Task:
Among the lines of the data, copy those that hold "dimensions".

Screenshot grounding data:
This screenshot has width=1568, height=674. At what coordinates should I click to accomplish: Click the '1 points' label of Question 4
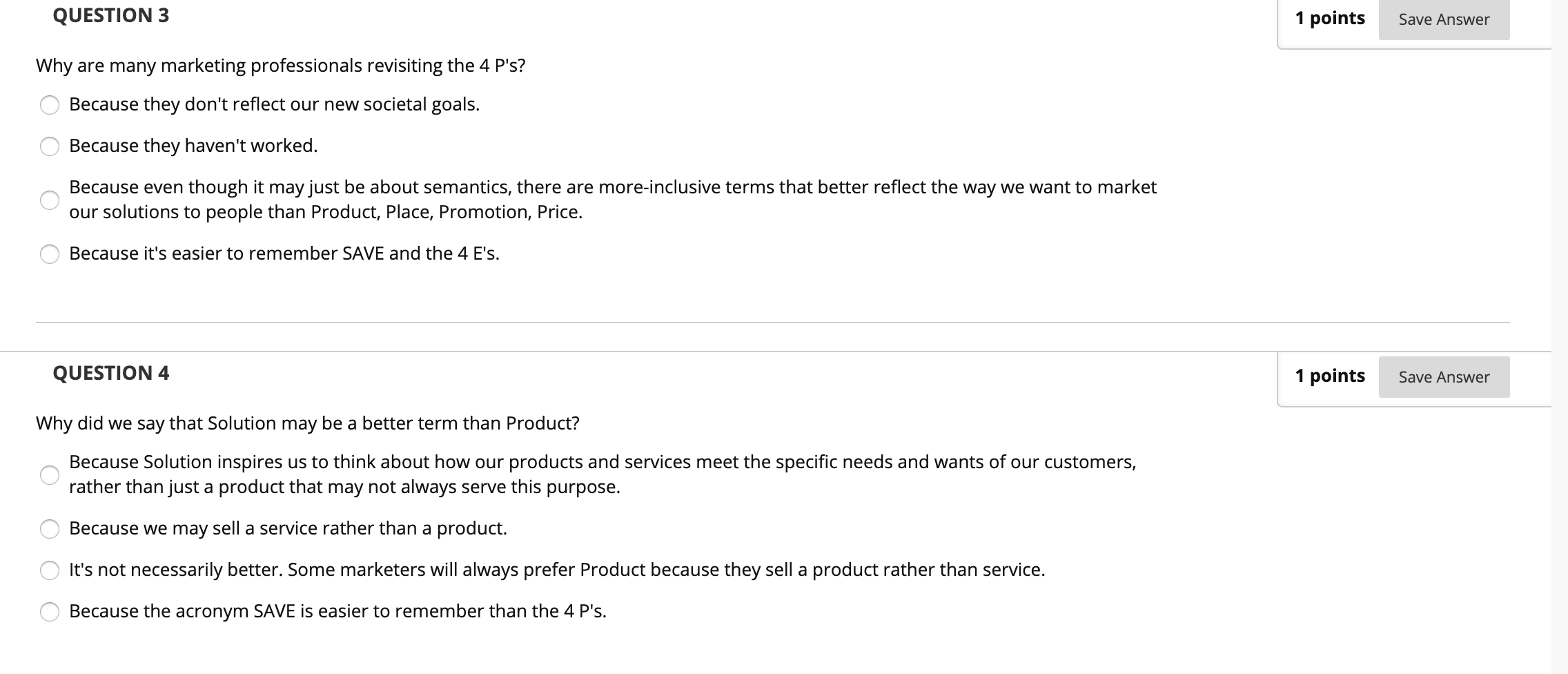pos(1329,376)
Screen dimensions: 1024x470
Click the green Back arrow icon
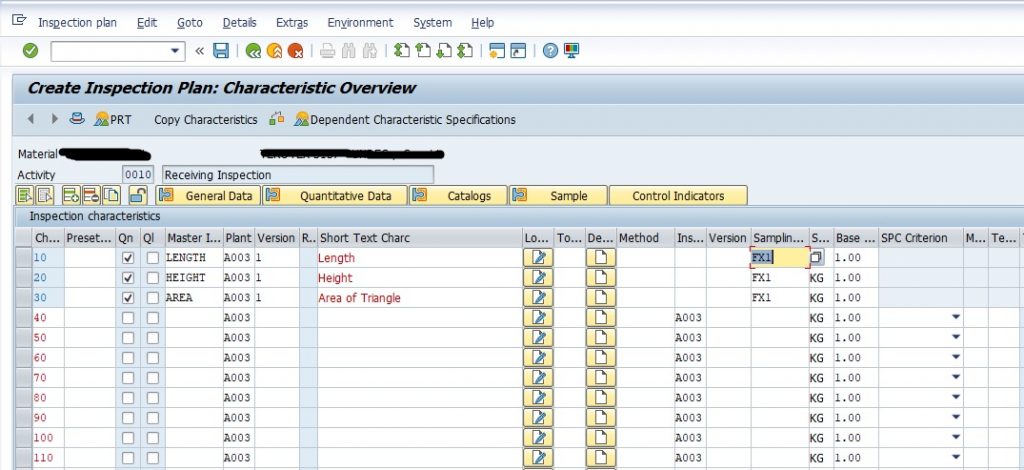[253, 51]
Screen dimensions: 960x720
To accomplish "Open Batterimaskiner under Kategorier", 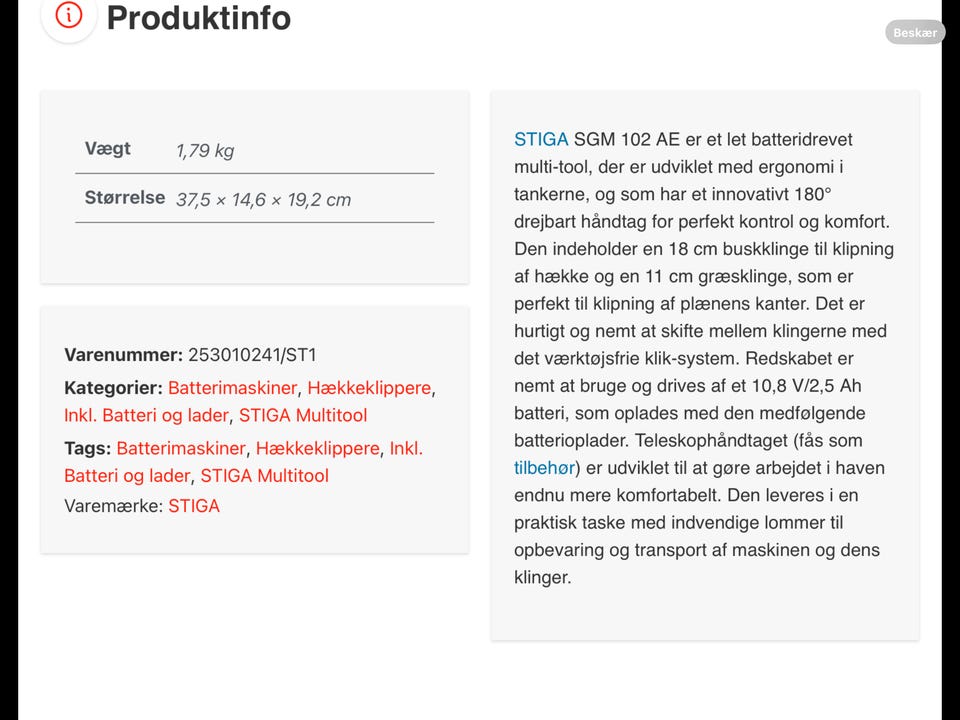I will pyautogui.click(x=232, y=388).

Task answer:
Screen dimensions: 1024x470
Screen dimensions: 960x720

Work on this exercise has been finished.